What exactly is the double-spend problem? Obviously the potential for a unit of value to be expended multiple times to multiple parties. I am quite sure some would immediately jump to narrowing this definition to an instance of this occurring resulting in a permanent inflation of the money supply. While that is obviously a huge aspect of the problem for the system at large, on the level of the individual that is not where the problem ends. A delayed awareness of a double-spend can lead to a loss on the level of the individual for the sake of integrity at the system level. Miners play the role of arbitrator in the solving the double-spend problem, they definitively solve the problem on the scale of the entire system. However, from this point a delay is introduced in the awareness of a conflict solution by way of the delay in blocks propagating out to other clients in the network ran by users.

A rough visualization of network nodes laid out concentrically from the focal point of double-spend solutions(miners). Those with more economic weight, or momentum, are closer to the miners.

I wrote here a bit on how the incentive structure of Bitcoin has evolved since the network launched. To sum up quickly here: it is the unified economic momentum of multiple nodes applying the same rule set against blocks miners produce that maintains the networks viability. Miners allow the network to facilitate transactions, and users validating that work against consensus rules enforces the guarantee behind the currency rules set in motion by Satoshi in 2009, and protect the network’s ability to store value. It is not the miners that give Bitcoin value, it is simply the economic momentum of a network of actors all valuing the tokens recorded by a blockchain extended under a common rule set.

If you look at the picture above this quote, you will see concentric rings of different client types circling outwards from miners. The double-spend solution provided by miners is only a legitimate solution if solved within the confines of the consensus rules enforced at large. The only way to ensure their solution is within the confines of the consensus rule is to validate the block they produce. The only way to validate a block is to validate the block before it. I’m assuming by now you can see this requires running a fully validating client, that has at least downloaded and verified the entire blockchain once even if it does not continue to store all of it. Preventing double-spends is a two part event here, the provision of a solution by the miners, and the verification of that solution by users.

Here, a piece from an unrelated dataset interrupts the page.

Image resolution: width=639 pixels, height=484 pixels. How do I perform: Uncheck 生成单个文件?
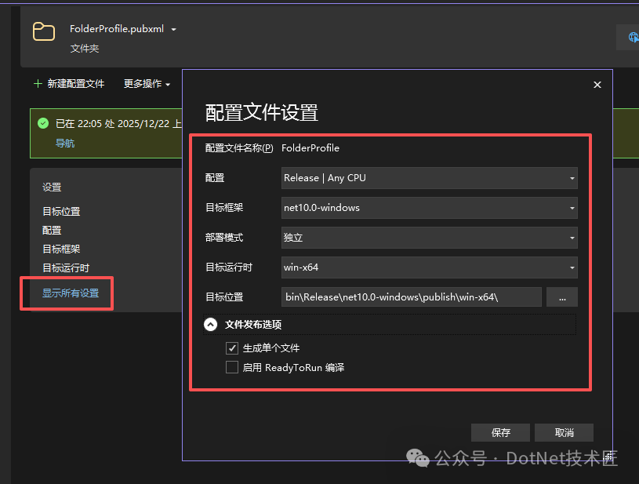(232, 348)
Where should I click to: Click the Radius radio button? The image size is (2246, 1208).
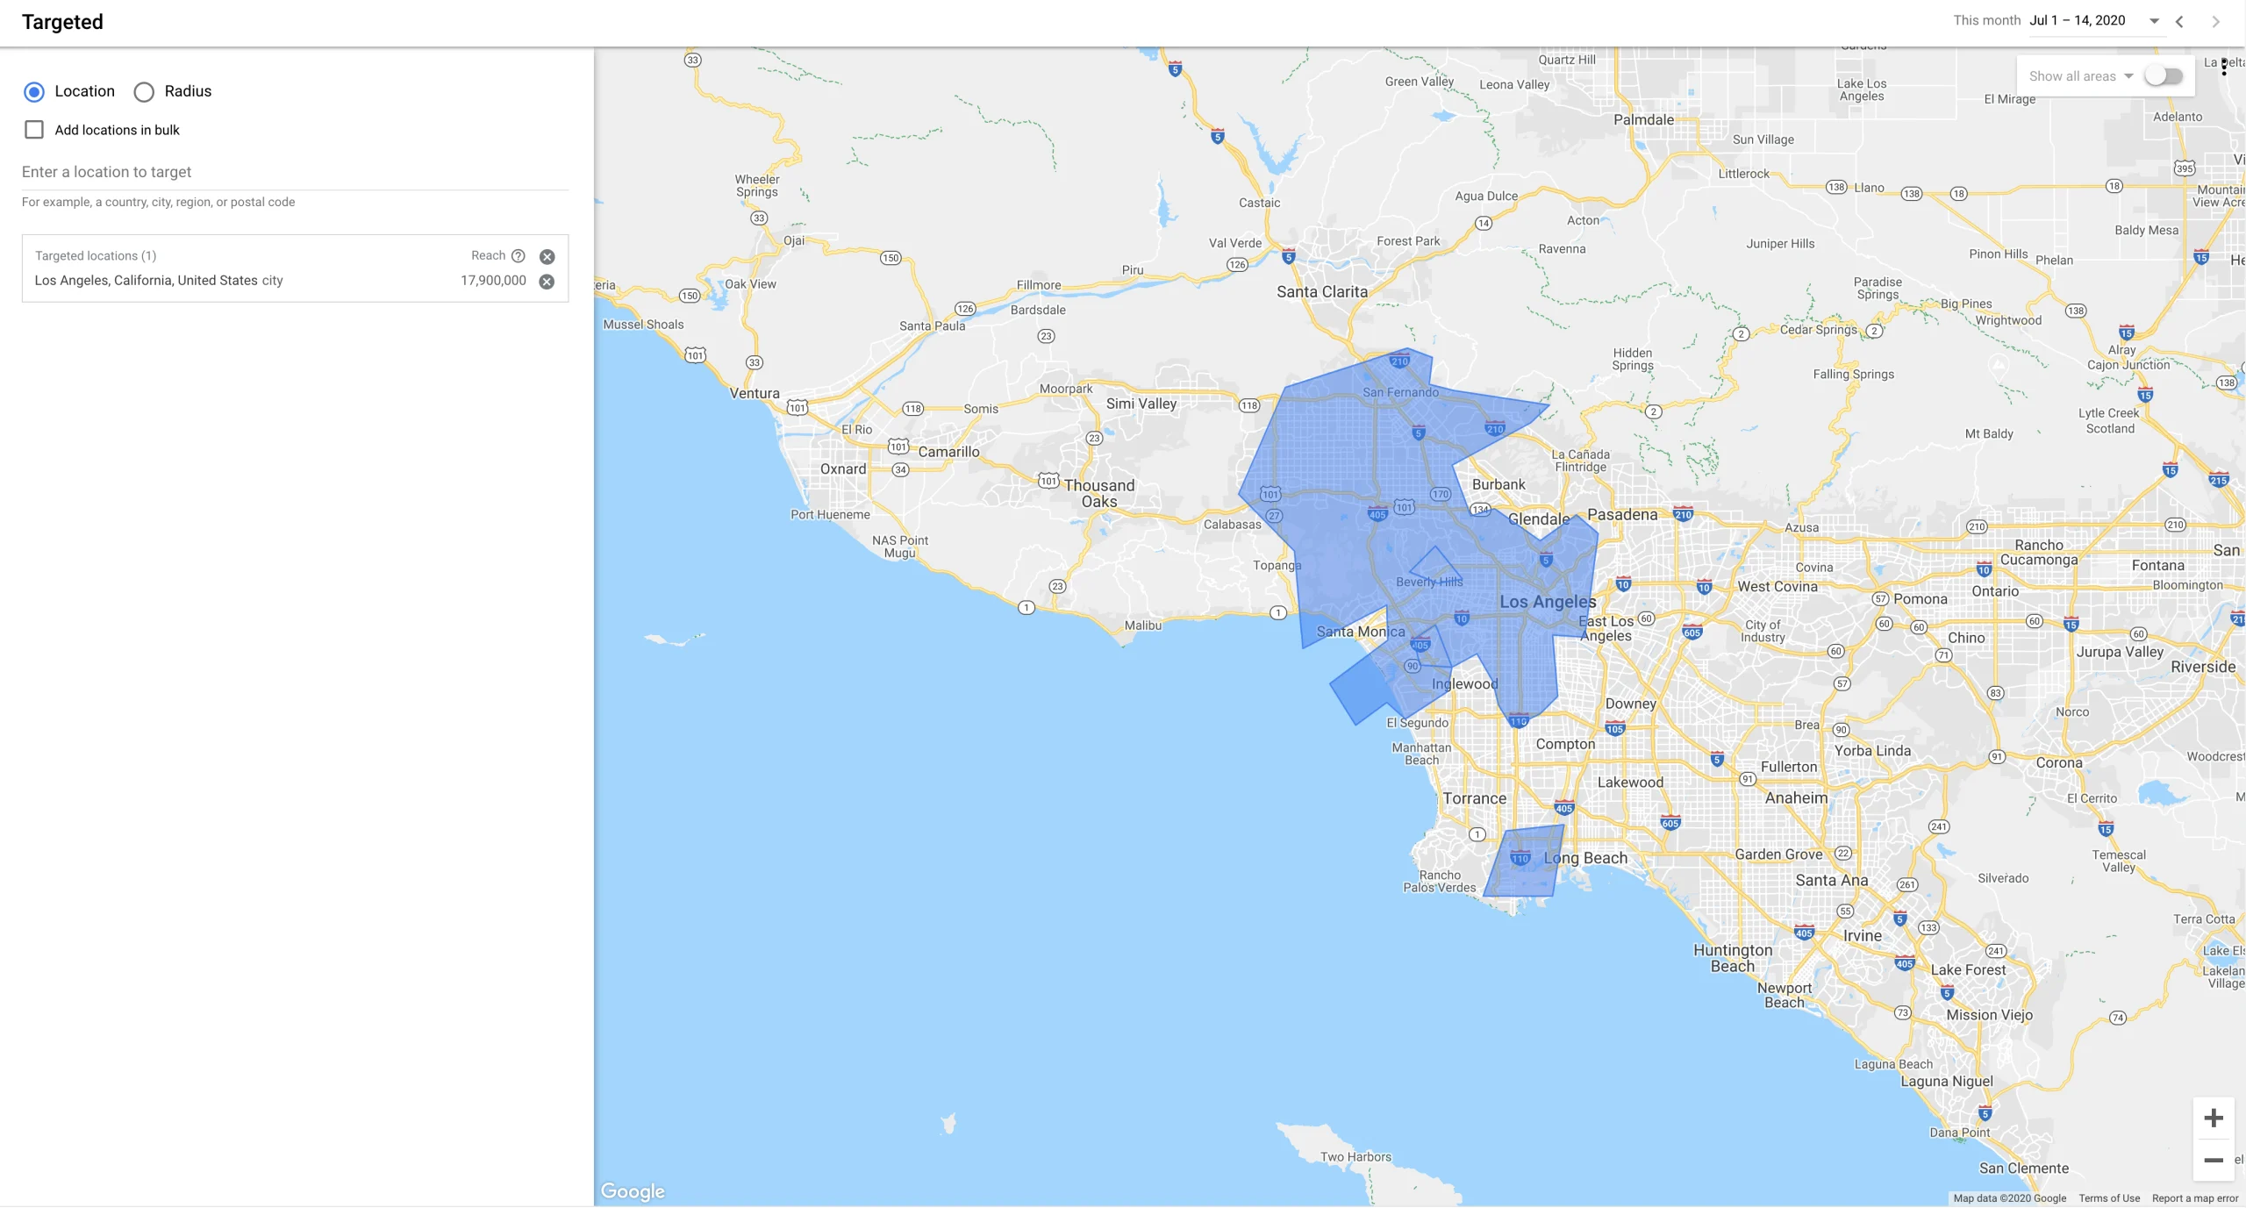pos(143,90)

Right from the horse’s mouth.

To spell it out: if a user is required to rely on someone else to verify a block, if they must trust someone else to prevent them falling victim to a double-spend, that is requiring they trust a third party. Look again at the graph of nodes spreading outwards from miners. You have miners running full nodes and minting blocks, you have businesses and exchanges running full nodes facilitating price discovery, and you have users that are fully validating outside that, and then a magenta border. Outside that border you have SPV nodes, guaranteeing nothing but that the difficulty of Proof-of-Work is sufficient and their transaction is in the blockheaders merkle root. Then you have clients such as Coinbase’s and other services wallets that validate or guarantee absolutely nothing, just trusting what Coinbase tells them. Everything outside of that magenta border currently relies on a trusted third party to prevent them being victimized by double-spends.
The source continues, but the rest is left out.